A business can’t pay its bills without sales, but constantly searching for new clients is expensive and exhausting. Instead of focusing on adding new accounts to your customer base, try maximizing those you already have.
When it comes to marketing, there’s no greater return on investment than getting more from existing clients. Retaining current customers is six to seven times less costly than acquiring new ones and repeat customers spend, on average, 67% more than first-time customers.
It sounds good, but exactly how do you make the most of your current accounts? Here are 10 tricks to try.
Analyze each account’s purchasing habits. Are there products or services you could offer that relate directly to what they already buy? Simply asking one simple question—“would you also like to purchase x, y, or z?”—you can boost your margins with no extra effort or expenditure.
Choose only relevant and related products or services, be conscious of the buyer’s budget (don’t push a $1,000 upgrade on a $100 purchase), and don’t be aggressive in your approach. Focus your sales pitch on the benefits of the additional purchase—how will it solve a problem for them?—and make it easy for them to buy.
Also look for opportunities to sell complementary products or services. For example, if a customer pays you to clean their floors, perhaps they’d also be interested in having you clean their windows.
Don’t assume customers are aware of the full range of products or services you offer.

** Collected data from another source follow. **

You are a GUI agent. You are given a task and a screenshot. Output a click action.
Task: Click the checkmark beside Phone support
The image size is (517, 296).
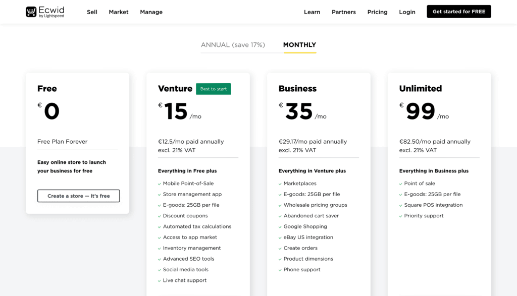280,270
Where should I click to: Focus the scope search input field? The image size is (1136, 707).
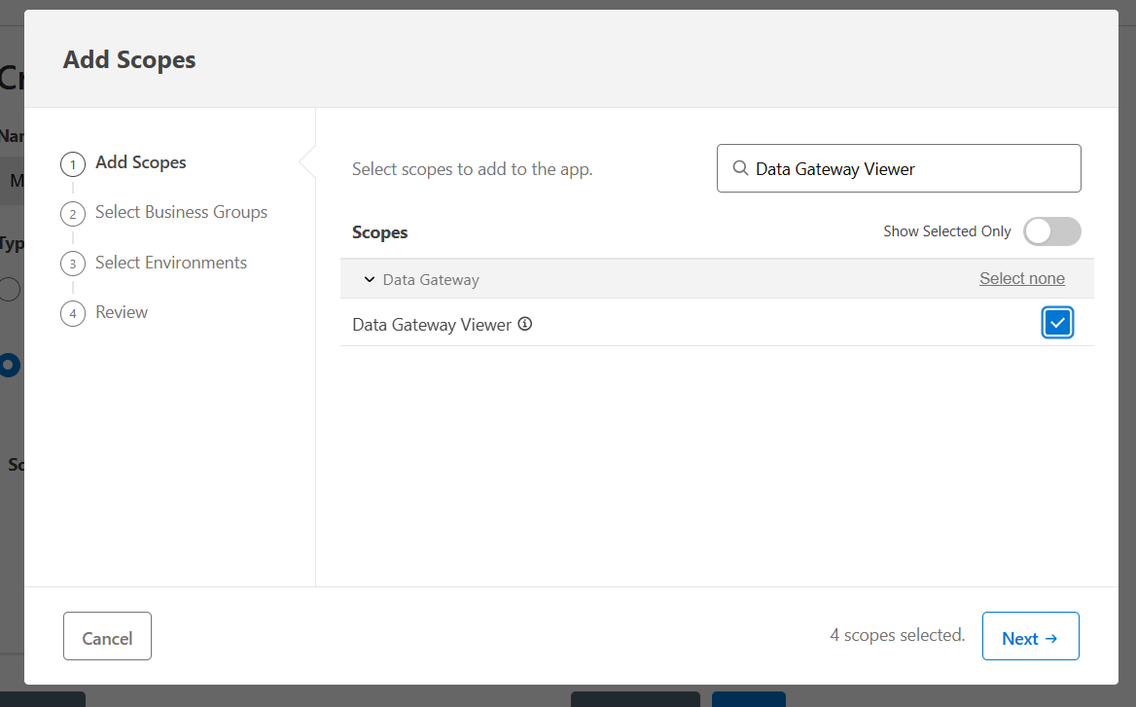[910, 168]
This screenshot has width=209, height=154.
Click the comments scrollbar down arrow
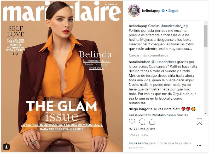tap(206, 113)
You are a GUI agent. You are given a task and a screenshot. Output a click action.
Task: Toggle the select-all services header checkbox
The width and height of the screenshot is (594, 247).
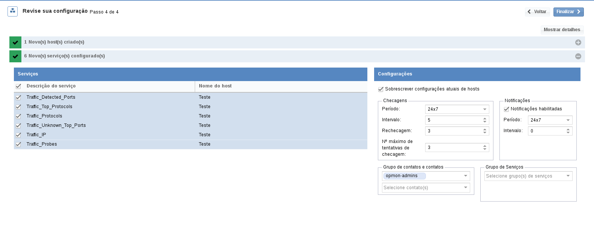(18, 86)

Remind them often, particularly when it is clear an additional product or service would make their building safer, cleaner, or healthier. Consider sending them a letter each year that includes a list of your full range of services or products with a checkmark by those they’ve purchased.
3. Ask what they want
The best way to get customers to buy more is to give them exactly what they want. Give clients a say in your offerings by asking for their feedback on the types of products or services they’d like to see added. Then, whenever possible, make those items available as quickly as possible.
When your customers see you value their opinions and follow through after you receive that feedback, they’ll feel more compelled to buy what they already said they needed.
4. Time your pitch
Sometimes it’s about being in the right place at the right time. Think about products or services you can promote to your clientele based on the time of year. Perhaps they relate to seasonal needs, such as exterior cleaning after a storm, or maybe it’s about pushing discounts to increase sales during your slow times.
5. Stay in touch
Reach out to your customers on a regular basis to simply ask how they are doing. You may not see them as often as you’d like, so it’s important to make sure they remember you. This isn’t a time to push sales, but to simply let them know you care. Even so, sometimes just hearing from you will prompt them to make a new purchase.

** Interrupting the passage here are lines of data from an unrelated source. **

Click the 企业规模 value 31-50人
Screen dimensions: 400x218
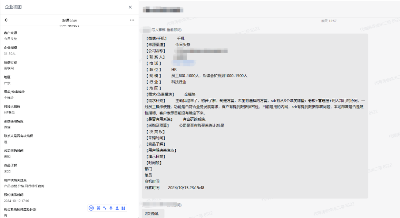pyautogui.click(x=10, y=54)
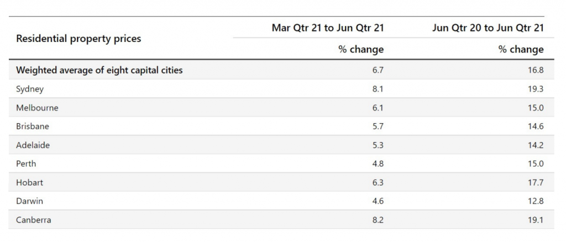Select the Weighted average of eight capital cities row
The width and height of the screenshot is (566, 242).
pos(281,70)
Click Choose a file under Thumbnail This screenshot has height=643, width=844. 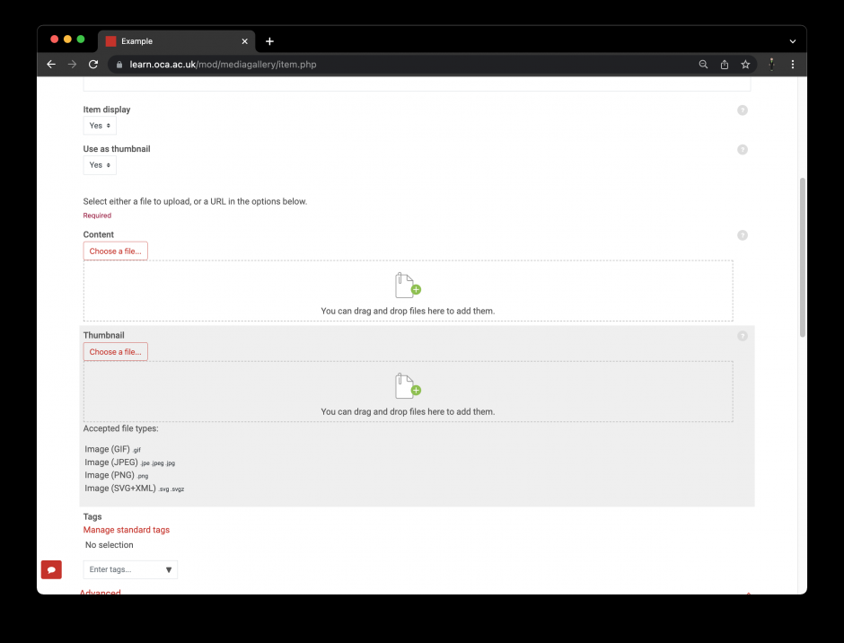(115, 351)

Also, always respond to inquiries from existing clients in a timely manner. Communicating quickly and often lets clients know they matter to you.
6. Offer incentives
Offering a rewards program, like a discount for long-term contracts or after a certain number of referrals, will encourage customers to keep coming back to you. When people perceive they’re getting a deal or a freebie, they’re more likely to remain loyal.

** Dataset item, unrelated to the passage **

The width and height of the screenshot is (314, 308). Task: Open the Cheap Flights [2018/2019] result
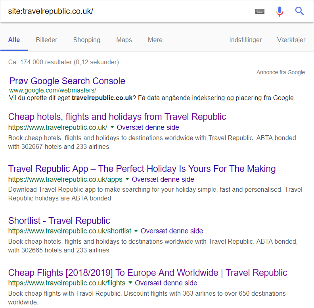pos(148,273)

Yes, there’s a cost associated with this method. But it’s so much more cost efficient to keep a client than find a new one that the return on your investment will quickly pay off.
7. Provide a guarantee
Similar to rewards, guarantees are powerful tools for keeping customers for the long haul. They tell customers you do quality work or sell top-notch products, and that you’ll stand by what you offer. It makes you seem trustworthy, reliable, and caring. When someone knows what they purchase is guaranteed, they’re more inclined to stay loyal even if there are a few problems along the way.
8. Offer amazing service
Perhaps most important to keeping existing customers is after-sale support. How a customer is treated after buying is one of the biggest influences on their future purchases, particularly for service-based businesses. If they are ignored or treated poorly, they will be more inclined to find a new provider with better service.
Think of ways to wow your clients after they sign on the dotted line. Can you provide training? Give unexpected discounts? Offer equipment maintenance? Make your customer service (both before and after the sale) memorable and something that sets you apart from the competition.
9. Be a true partner
Be more than a service or product provider. Serve as a true consultant for your customer. Always be thinking of ways that you can help them grow or improve their business, whether that’s by saving them money by consolidating products or improving their public image by switching to environmentally friendly products.
When a customer knows you have their best interest at heart, they will be more inclined to take action when you recommend a new product or service. This is even more true if you can show them specifics on how these additional items will solve a problem or in some way have a positive effect on their business.
10. Think long term
No matter what strategies you use, never make it all about sales, sales, sales. Don’t treat a customer like just he’s just another buyer and don’t give him the impression you only care about his checkbook. Get to know your customers on a personal level and show them you really care about them and their businesses.
Look at the lifetime value of long-term customers, not just the one-time transactional value. When you show you’re committed to them, they will return the favor.